START DATA FOR ANALYSIS
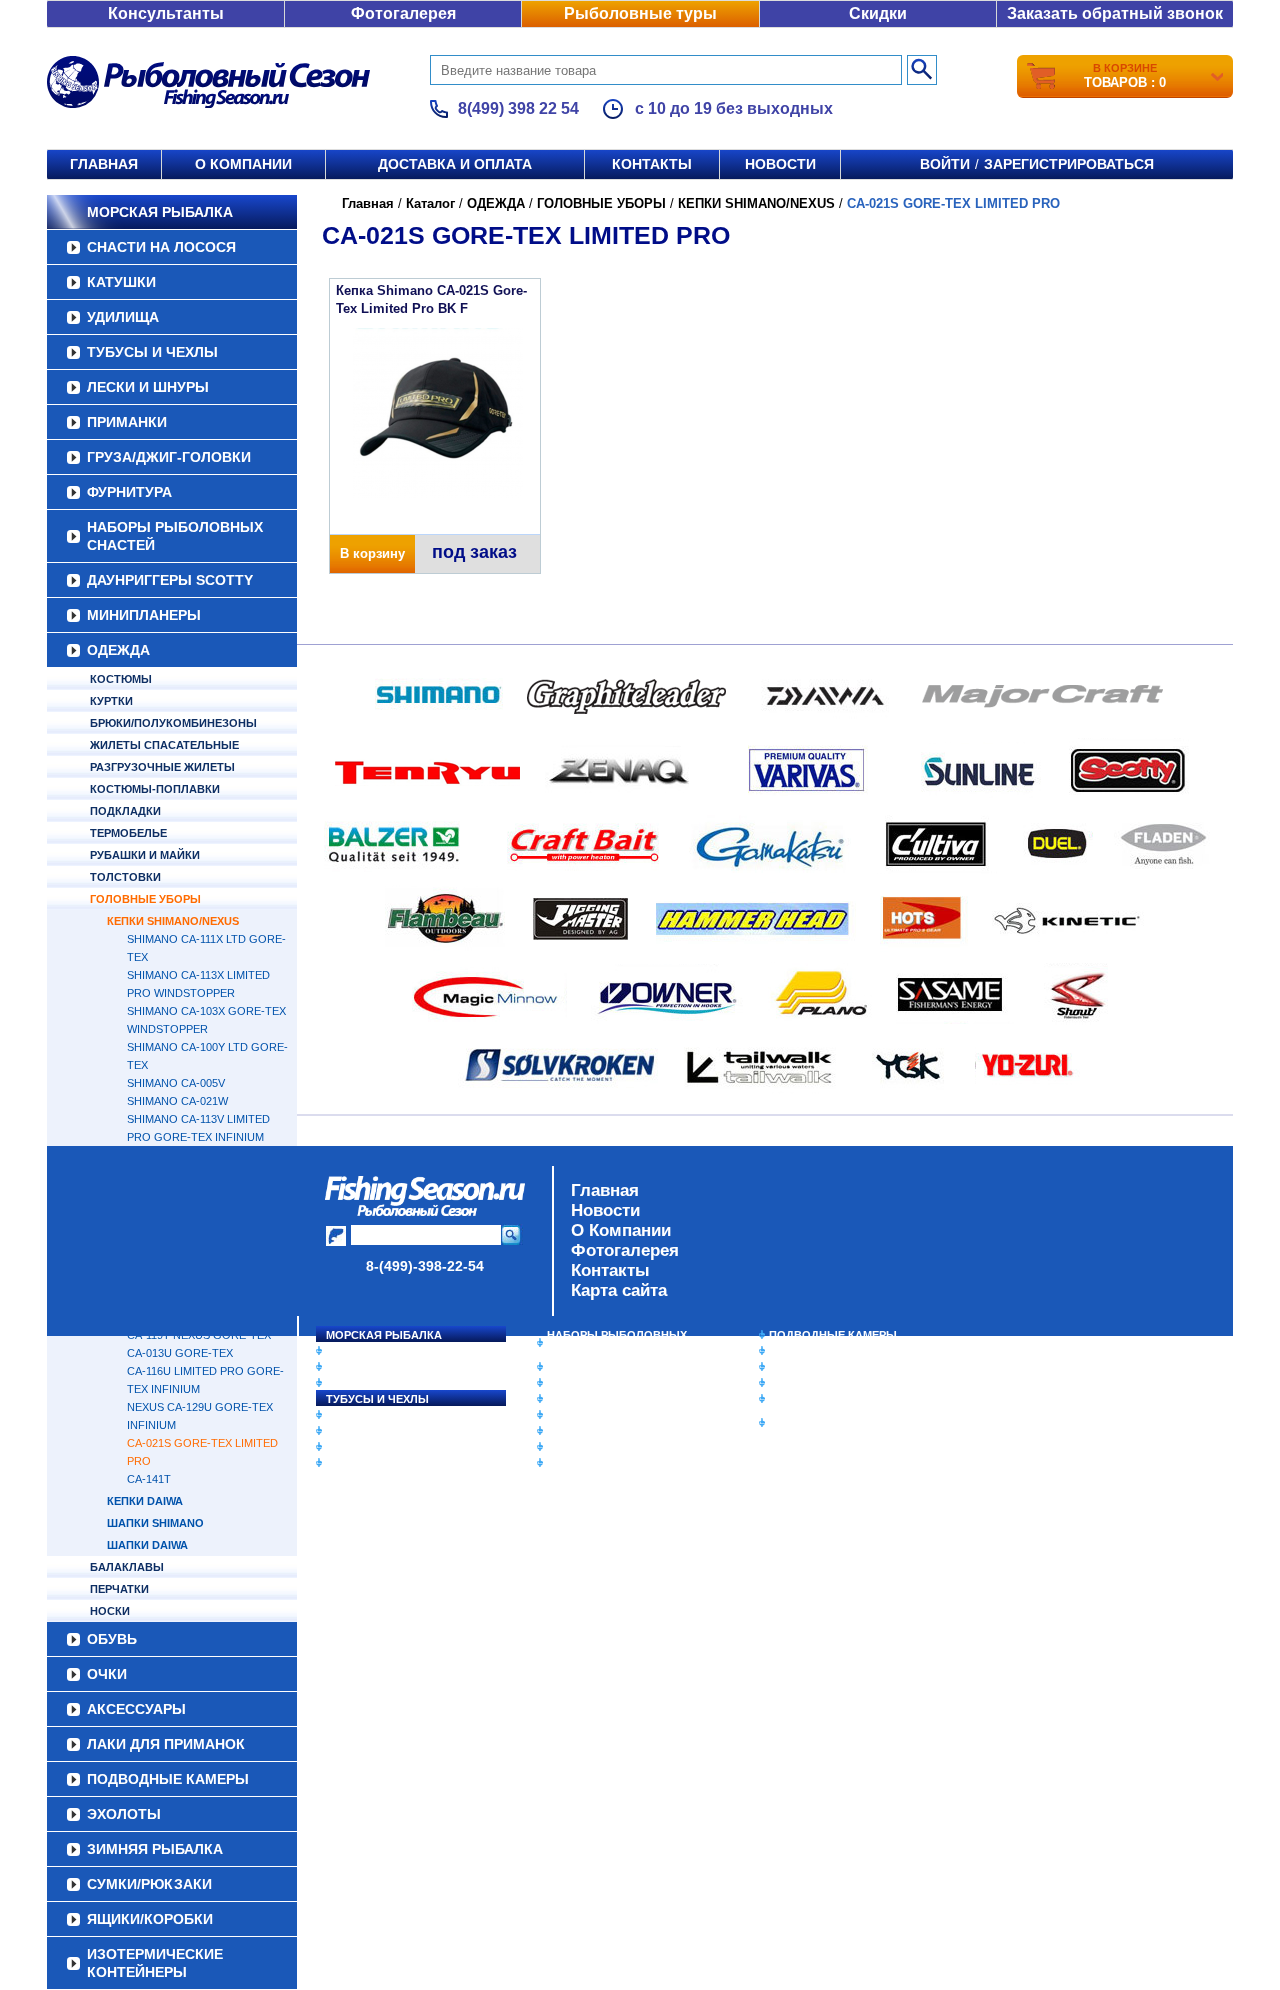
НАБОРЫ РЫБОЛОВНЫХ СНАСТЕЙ (175, 536)
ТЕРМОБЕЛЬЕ (128, 833)
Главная (104, 164)
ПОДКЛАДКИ (125, 811)
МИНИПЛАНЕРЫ (144, 615)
END DATA FOR ANALYSIS
▸ TO DO
Each entry above needs to be restated without a single word changed; skip the images.

▸ FINAL ANSWER
НАБОРЫ РЫБОЛОВНЫХ СНАСТЕЙ (175, 536)
ТЕРМОБЕЛЬЕ (128, 833)
Главная (104, 164)
ПОДКЛАДКИ (125, 811)
МИНИПЛАНЕРЫ (144, 615)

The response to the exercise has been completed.